Recomendar que o corredor não pense cheira a heresia: vai contra a natureza do próprio movimento, que exige raciocínio para existir.
A psicóloga do esporte Sâmia Hallage explica: “Existem comportamentos que estão condicionados, que fazemos automaticamente.
Mas, para que se tornassem automáticos, tivemos que pensar em algum momento.
Os movimentos da corrida podem estar automatizados, mas pensamos -e muito- quando corremos”.
A coordenadora do Programa de Pós-Graduação em Tecnologias da Inteligência e Design Digital da PUC-SP, professora Lucia Santaella, ensina: “Só a morte nos levaria a parar de pensar. O pensamento, não necessariamente verbal, nos acompanha. Até mesmo o sonho é um tipo de pensamento”.

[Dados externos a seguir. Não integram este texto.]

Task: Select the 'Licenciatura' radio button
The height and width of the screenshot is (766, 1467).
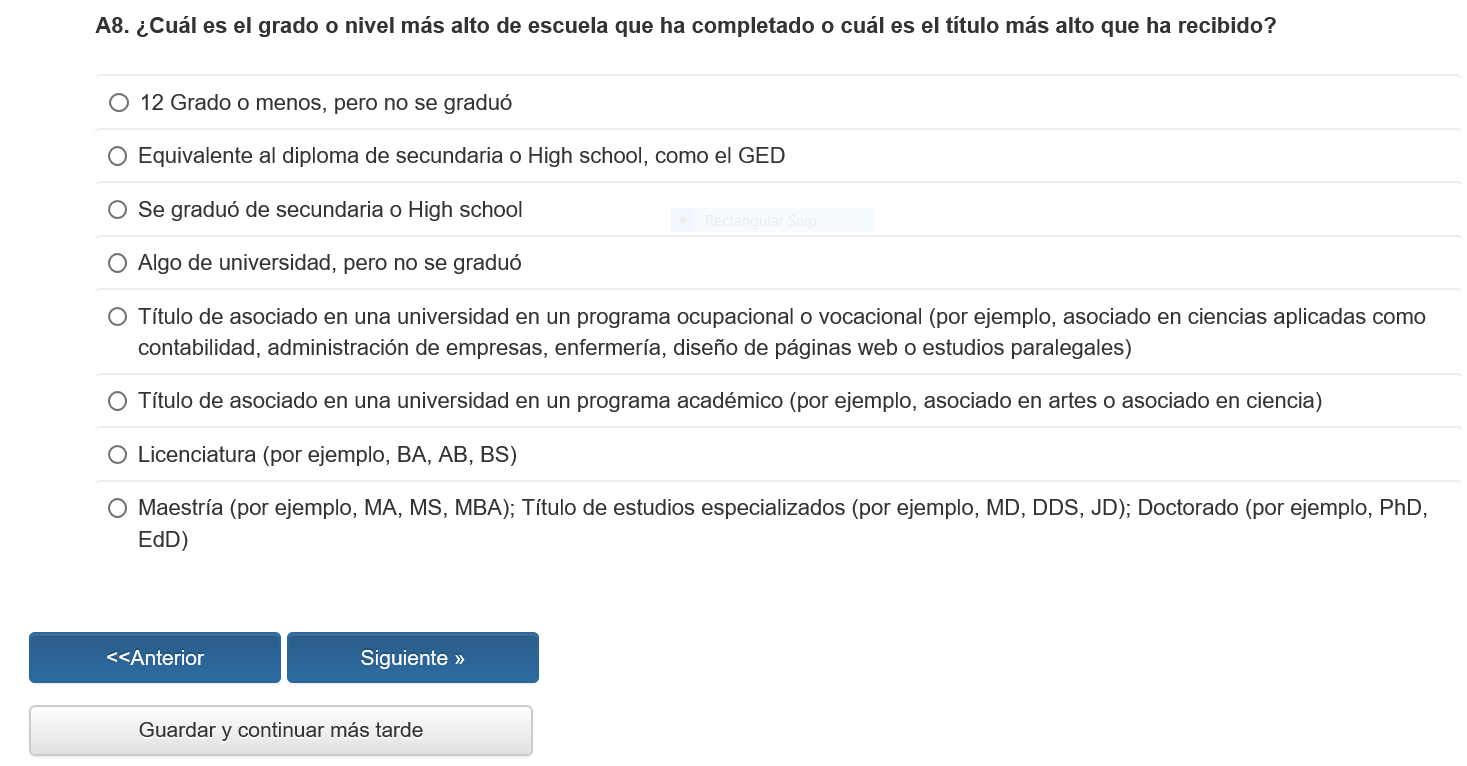Action: tap(118, 455)
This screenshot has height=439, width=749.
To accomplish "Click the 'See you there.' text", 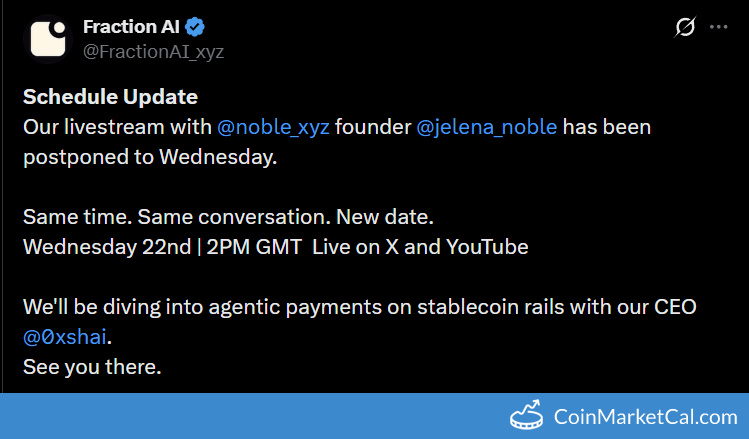I will [92, 367].
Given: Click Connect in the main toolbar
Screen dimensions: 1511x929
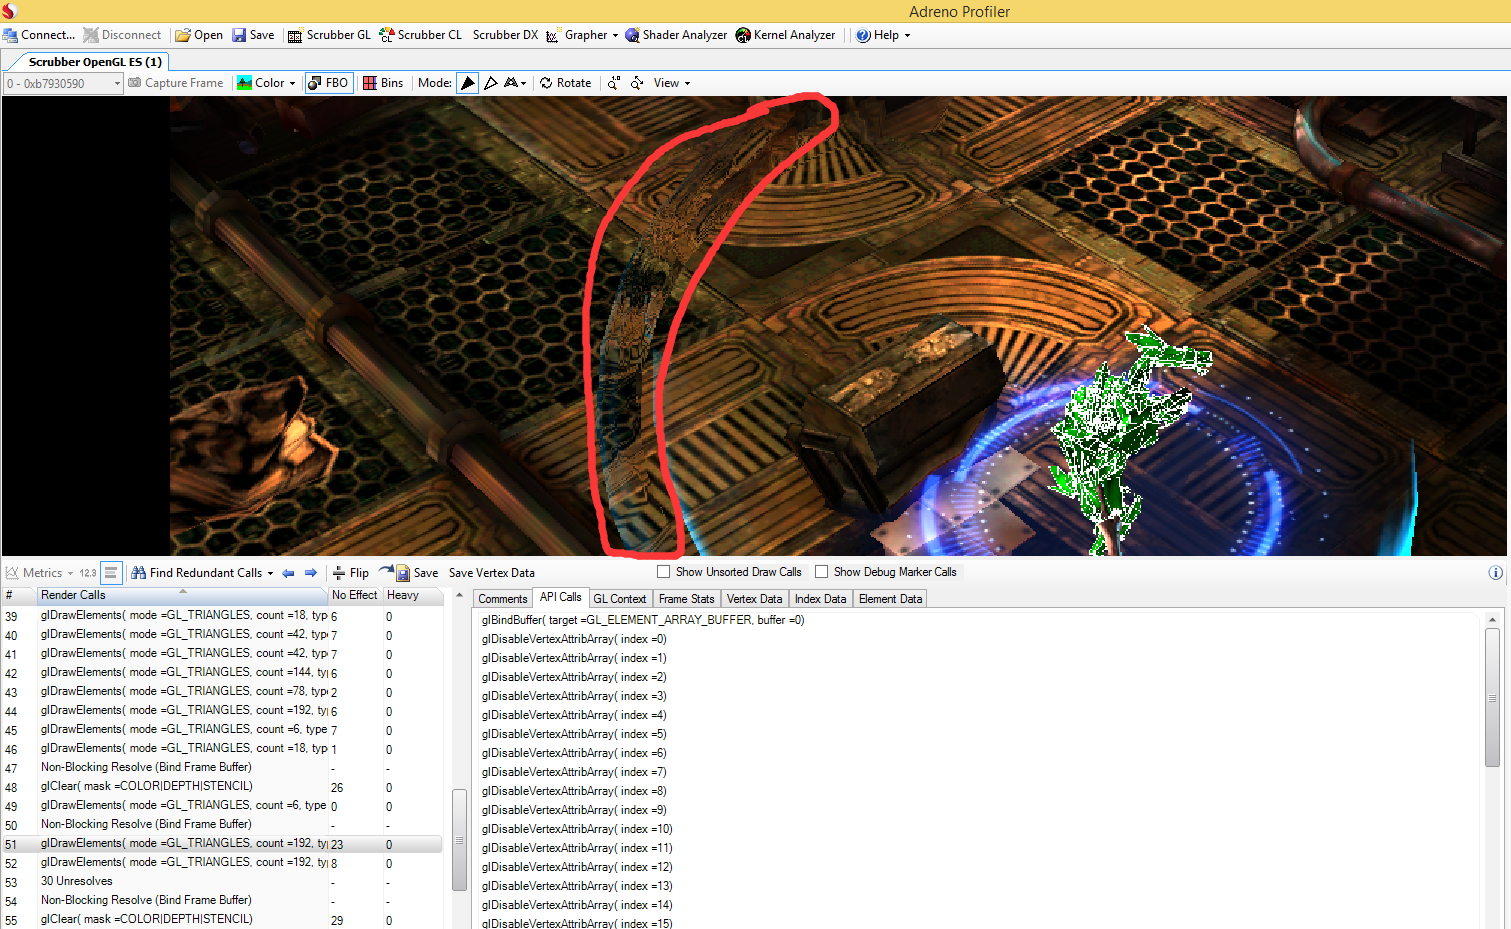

Para o competidor, é essencial estar “focado”, diz o especialista em treinamento Rodrigo Ferraz: “Quem está com o pensamento direcionado apenas para o que está fazendo leva vantagem sobre os que estão dispersos”.
Não é de estranhar, então, que a campanha da Nike tenha suscitado críticas. A empresa pensou e resolveu modificar a propaganda do seu novo tênis de corrida -os cartazes colocados nos relógios da USP no início de março foram trocados no último fim de semana.
“O que se buscou com essa campanha foi valorizar um atributo do produto”, diz o gerente de marketing da categoria running, Christiano Coelho. Mas não deu muito certo, admite: “Concordamos que pode haver um entendimento dúbio por quem não é desse universo da corrida. A gente está trocando para poder ter uma mensagem mais neutra, que evite qualquer mal-estar”.
E tem outra: pensar não engorda, como me garante a nutricionista Patrícia Oliveira: “Também não emagrece, mas ajuda a refletir e acalmar. Ficamos menos ansiosos e, consequentemente, comemos menos”.
Por isso, pense e corra. Ou corra. E pense.